Il lavoro in Europa: il punto di Sindacato CLAS

Parlare di lavoro all’interno della Comunità Europea, non sempre rispecchia il vero senso della parola “comunità”,  data da un insieme di paesi uniti per il conseguimento di vantaggi economici e politici, nonché per la realizzazione di un mercato unico di merci, servizi, capitali e lavoratori.

Basti pensare che due paesi come l’Italia e la Germania, seppur componenti di una stessa comunità, presentano notevoli differenze, sia da un punto di vista occupazionale, sia da un punto di vista della garanzia del reddito dei lavoratori.

Un esempio arriva dal settore del pulimento e multiservizi in Italia, uno dei settori maggiormente colpiti dalla pandemia, che non vede il rinnovo del CCNL da più di 8 anni, con tutti i limiti di reddito e di garanzie connesse a questo ingiustificabile ritardo.

I nostri cugini tedeschi invece, oltre ad aver applicato e normato un salario minimo garantito per legge per tutti i settori,  hanno previsto un incentivo di circa 11% della retribuzione minima salariare da qui al 2023, portando un operaio non specializzato del pulimento a 12€ l’ora, ben lontano dalla paga oraria di un nostro operaio dello stesso settore di 6€, riconoscendo anche la professionalità di un comparto tra quelli maggiormente trascurati.

I tassi di disoccupazione registrati nei paesi europei pongono l’Italia in una posizione tutt’altro che incoraggiante, soprattutto per quanto concerne l’occupazione femminile ferma al 50% , ben al di sotto della media europea del 63%. Nel nostro Paese mancano piani di welfare, strutture a sostegno della genitorialità, forme di flessibilità vera del lavoro, sviluppatissimi  in molti degli stati membri.

Il tasso di istruzione Italiano è ancora troppo basso rispetto alla media degli altri paesi della Comunità.

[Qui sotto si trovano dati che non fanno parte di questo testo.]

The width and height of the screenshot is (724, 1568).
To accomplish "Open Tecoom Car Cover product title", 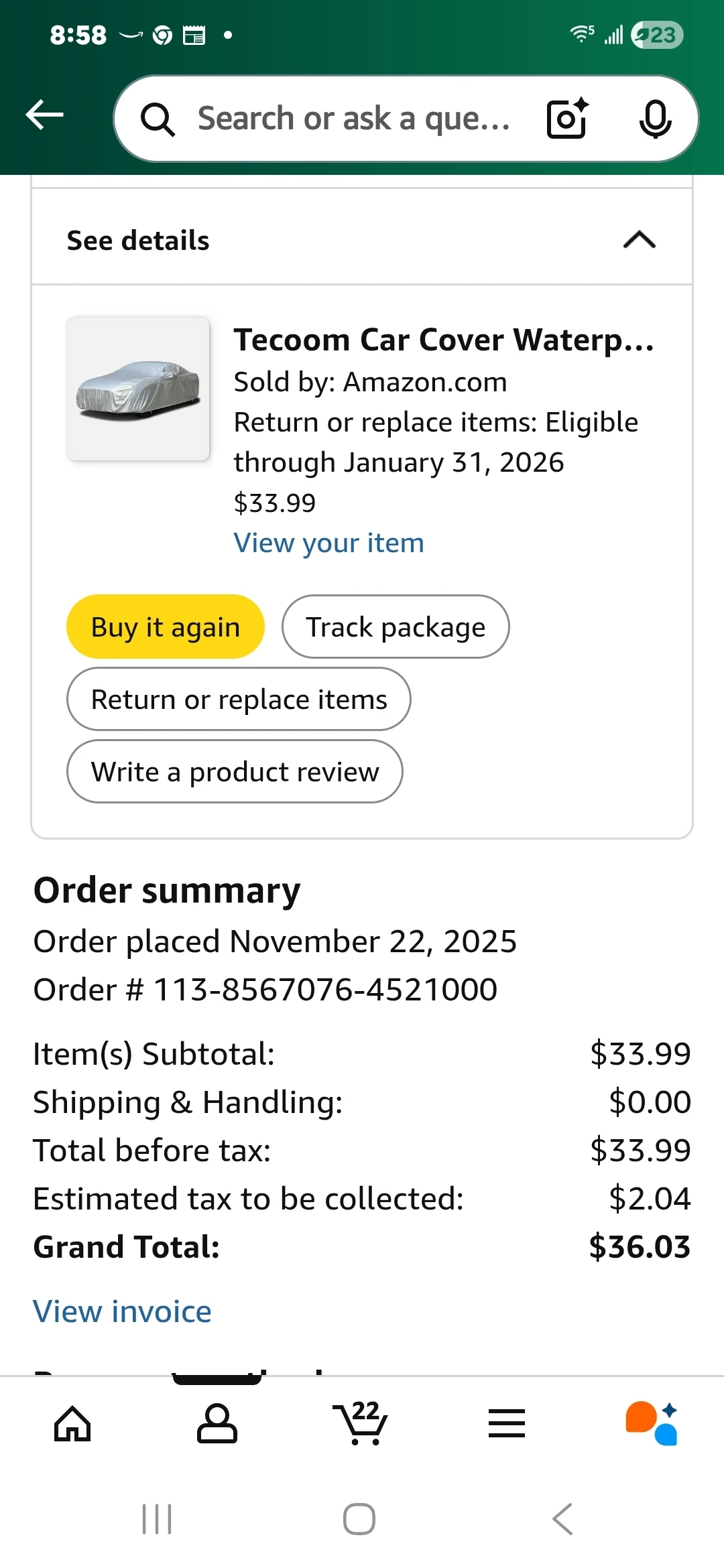I will pyautogui.click(x=443, y=340).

Ad incidere sull’occupazione sono, tra gli altri fattori, la maggiore spendibilità nel mercato del lavoro dei titoli di studio, delle professionalità e il maggiore interesse alla partecipazione al mercato del lavoro. Mancano risorse alla formazione ed all’orientamento, la futura forza lavoro va sostenuta, formata ed orientata verso i vari canali della nostra economia in via di sviluppo ed accrescimento e orientata nel mondo del lavoro, finalizzando la formazione.

Abbiamo presentato le nostre proposte come Sindacato CLAS al Governo, per il sostegno dell’attuale grave condizione economica/occupazionale, per il rilancio del nostro Made in Italy e per un piano di decollo del lavoro post pandemia  a sostegno delle imprese e per il lavoro.

Nel frattempo quello che in Germania viene riconosciuto come “ divieto di remunerazione immorale” in Italia in qualche comparto, come quello dei servizi, è considerata la normale retribuzione.